### EXERCISE INSTRUCTIONS
Nothing but the text of the records should come back; copy it exactly and leave the pictures out.

(Screenshot grounding data)
[Start of Attachment]
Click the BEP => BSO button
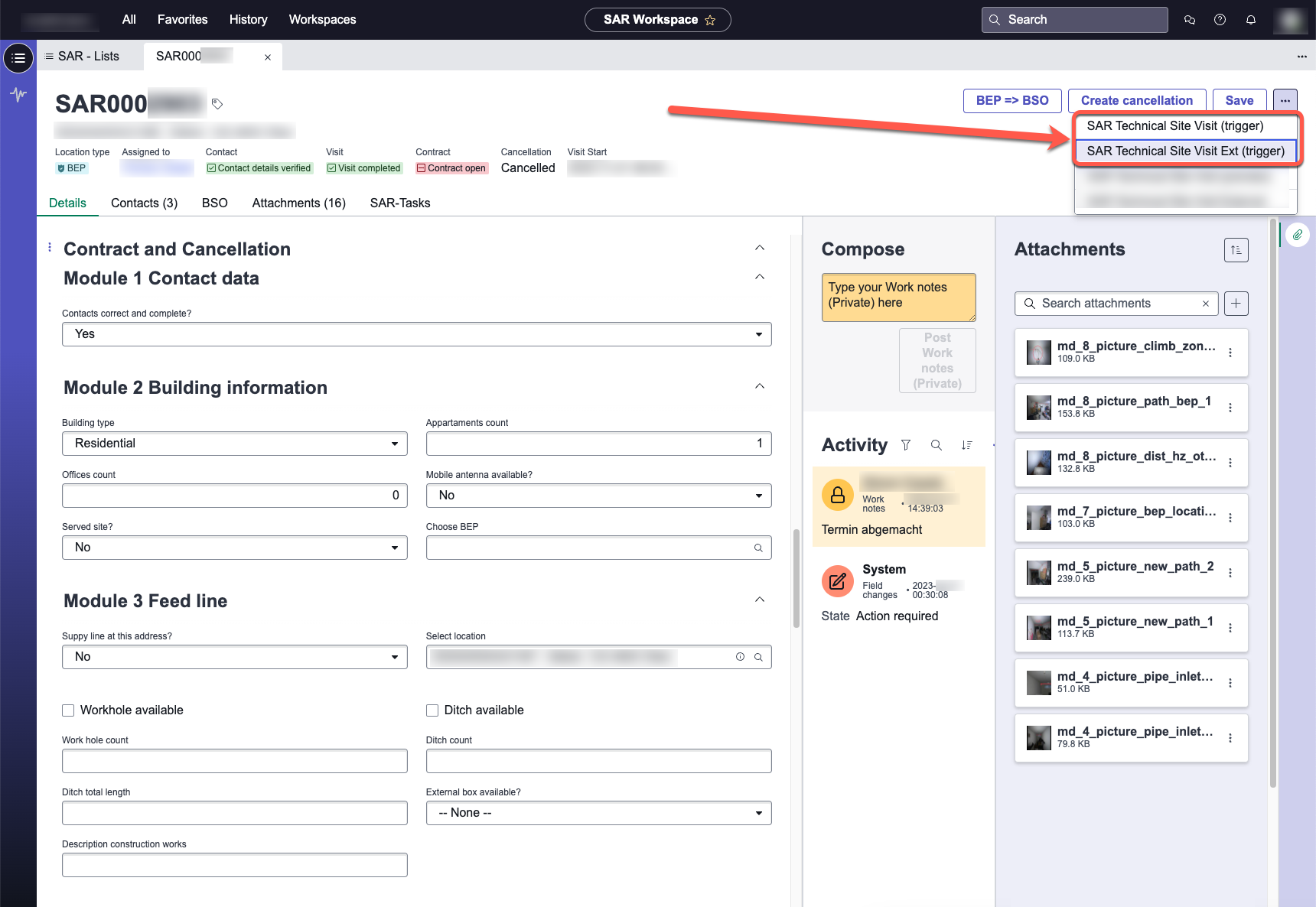 (1011, 101)
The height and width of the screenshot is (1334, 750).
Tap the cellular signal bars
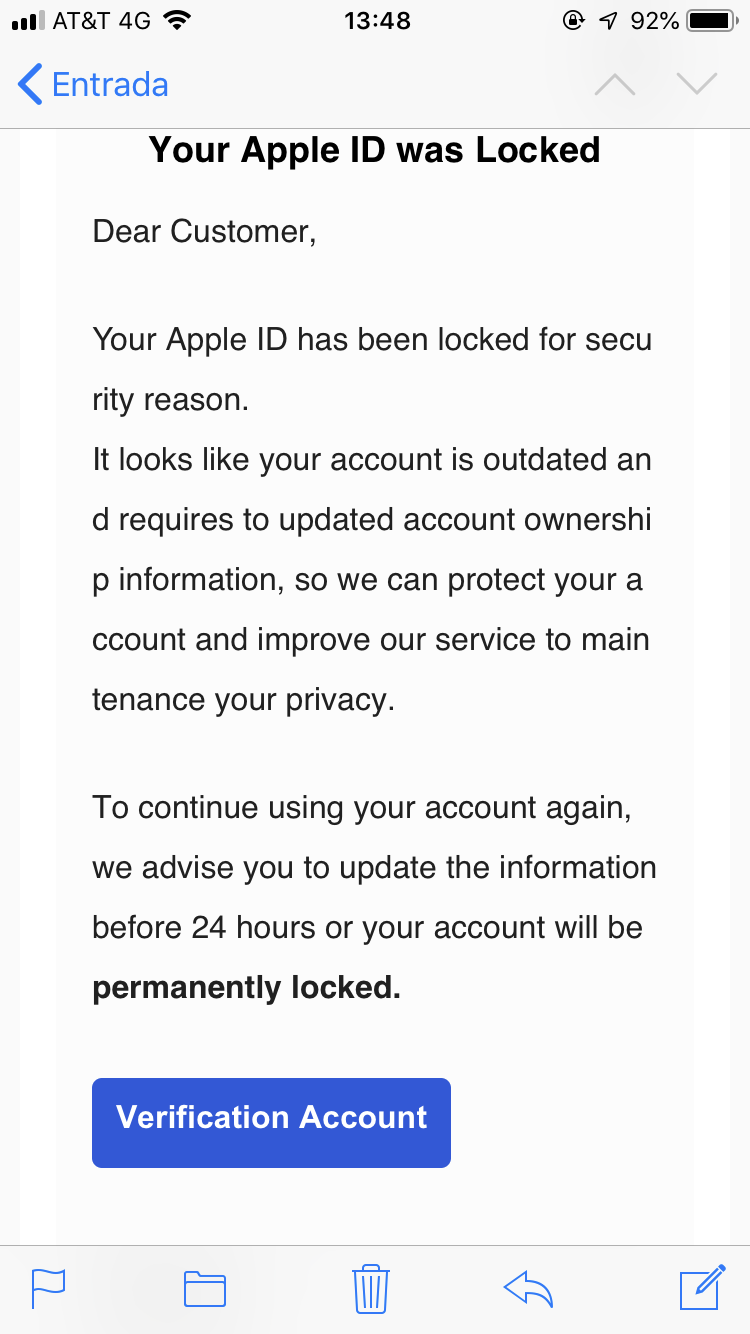click(28, 21)
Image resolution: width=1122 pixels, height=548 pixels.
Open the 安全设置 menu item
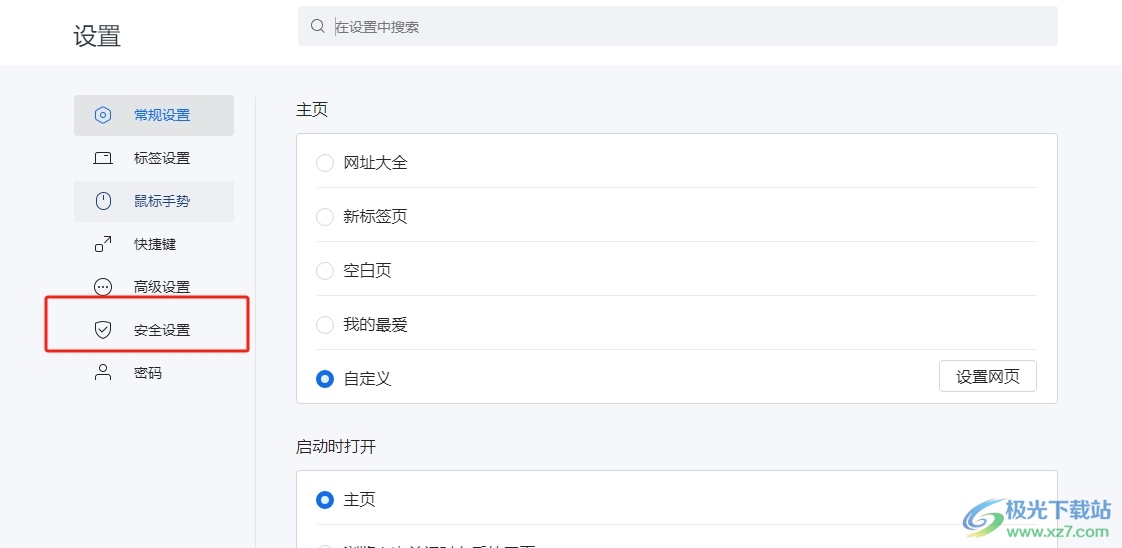pos(162,330)
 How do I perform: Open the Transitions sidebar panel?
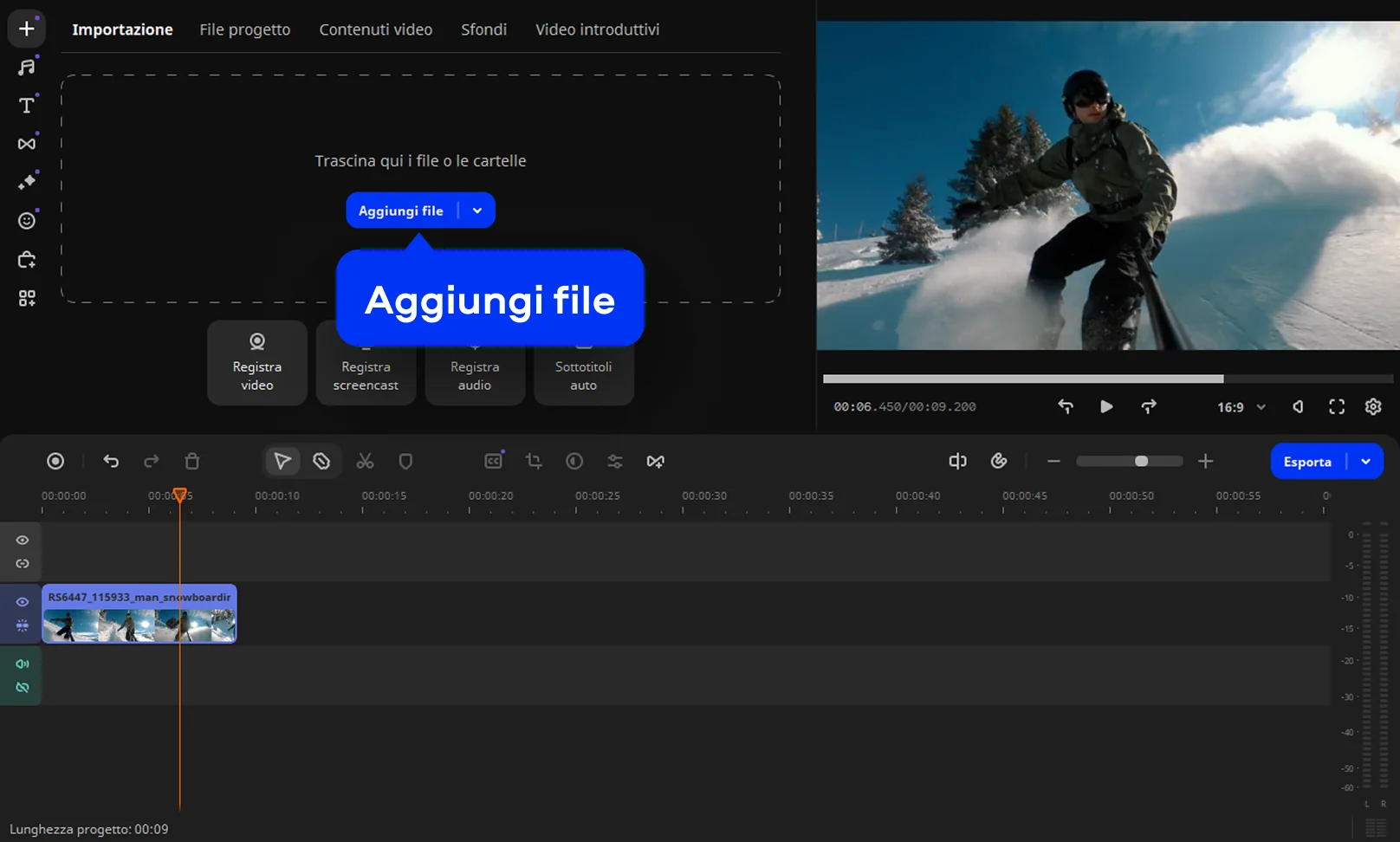[27, 144]
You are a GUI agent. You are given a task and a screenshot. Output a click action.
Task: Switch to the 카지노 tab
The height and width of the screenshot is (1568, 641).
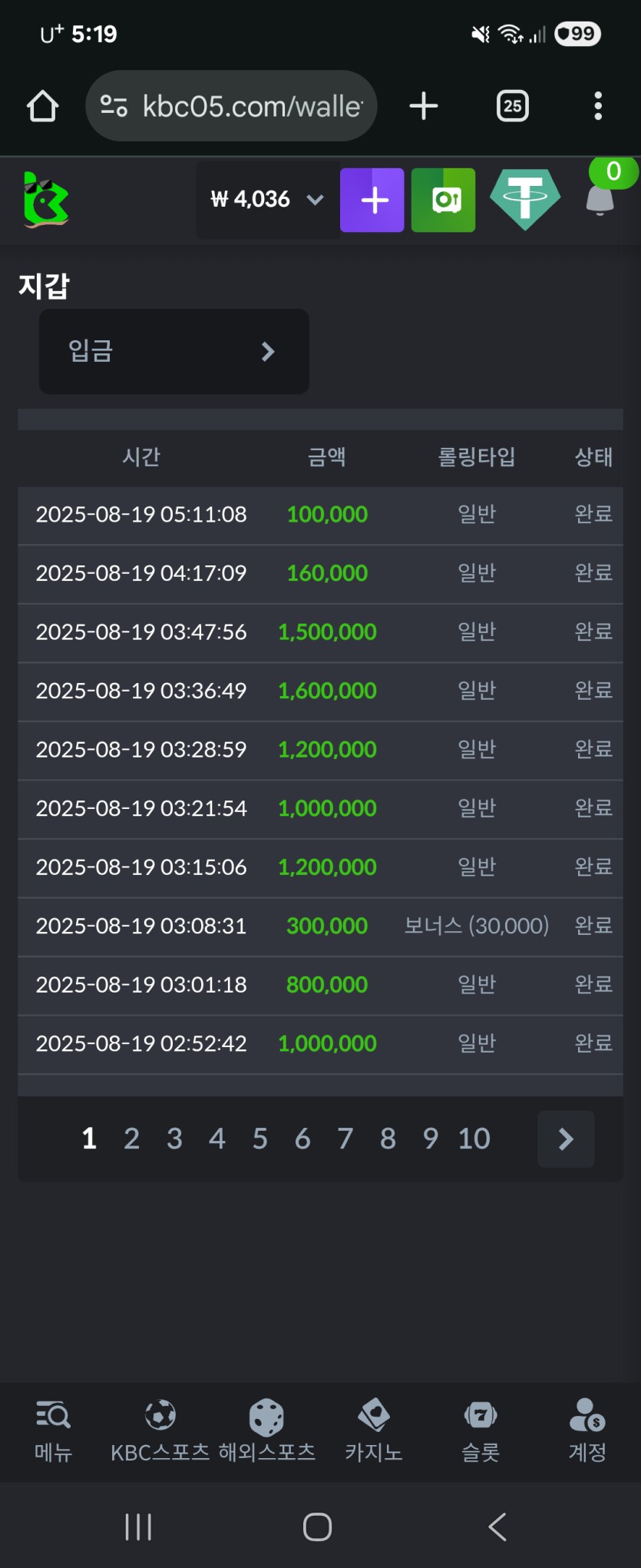tap(373, 1430)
[End of Attachment]
### RESULT
Click the BEP => BSO button
 (1011, 101)
The height and width of the screenshot is (1334, 750).
Tap the cellular signal bars
click(28, 21)
Image resolution: width=1122 pixels, height=548 pixels.
Open the 安全设置 menu item
pos(162,330)
 How do I perform: Open the Transitions sidebar panel?
[27, 144]
You are a GUI agent. You are given a task and a screenshot. Output a click action.
Task: Switch to the 카지노 tab
The height and width of the screenshot is (1568, 641).
tap(373, 1430)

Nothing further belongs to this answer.